[llvm] [DWARFVerifier] Fix debug_str_offsets DWARF version detection (PR #81210)

via llvm-commits llvm-commits at lists.llvm.org
Thu Feb 8 17:01:57 PST 2024


llvmbot wrote:


<!--LLVM PR SUMMARY COMMENT-->

@llvm/pr-subscribers-debuginfo

Author: Felipe de Azevedo Piovezan (felipepiovezan)

<details>
<summary>Changes</summary>

The DWARF 5 debug_str_offsets section starts with a header, which must be skipped in order to access the underlying `strp`s.
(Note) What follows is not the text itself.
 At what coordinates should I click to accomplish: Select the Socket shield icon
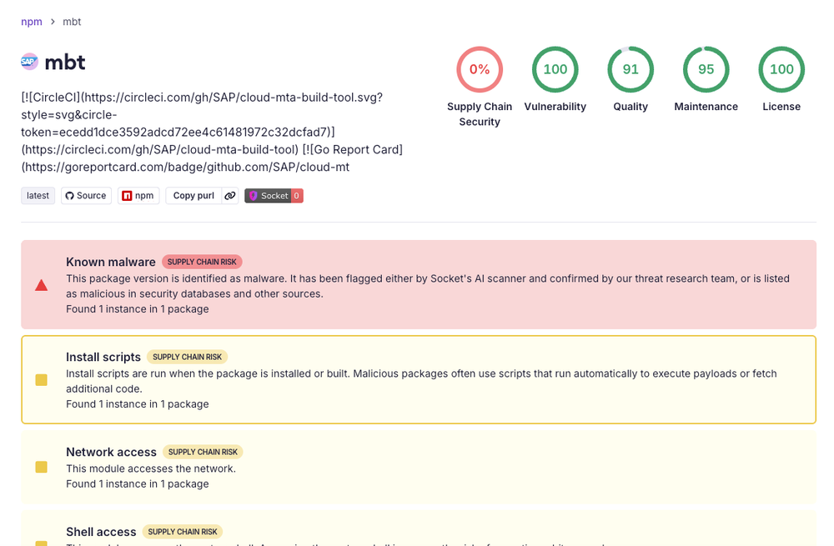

However, the verifier supports some pre-standardization version of this section (with the same section name), which does not have a header. In this case, the offsets start on the first byte of the section, although it's not clear where this is documented.

How does The DWARF verifier figure out which version to use? It manually reads the **first** header in debug_info and uses that. This is wrong when multiple debug_str_offset sections have been linked together, in particular it is wrong in the following two cases:

1. A standard DWARF 4 object file (i.e. no debug_str_offsets) linked with a standard DWARF 5 object file.
2. A non-standard DWARF 4 object file (i.e. containing the header-less debug_str_offsets section) linked with a standard DWARF 5 object file.

This patch provides a quick to fix case (1): we use the `MaxVersion` from the DWARFContext instead of reading it from the debug_info section manually. Since this is dealing with standard-conforming formats, which should be linked together without issues, the verifier must handle it.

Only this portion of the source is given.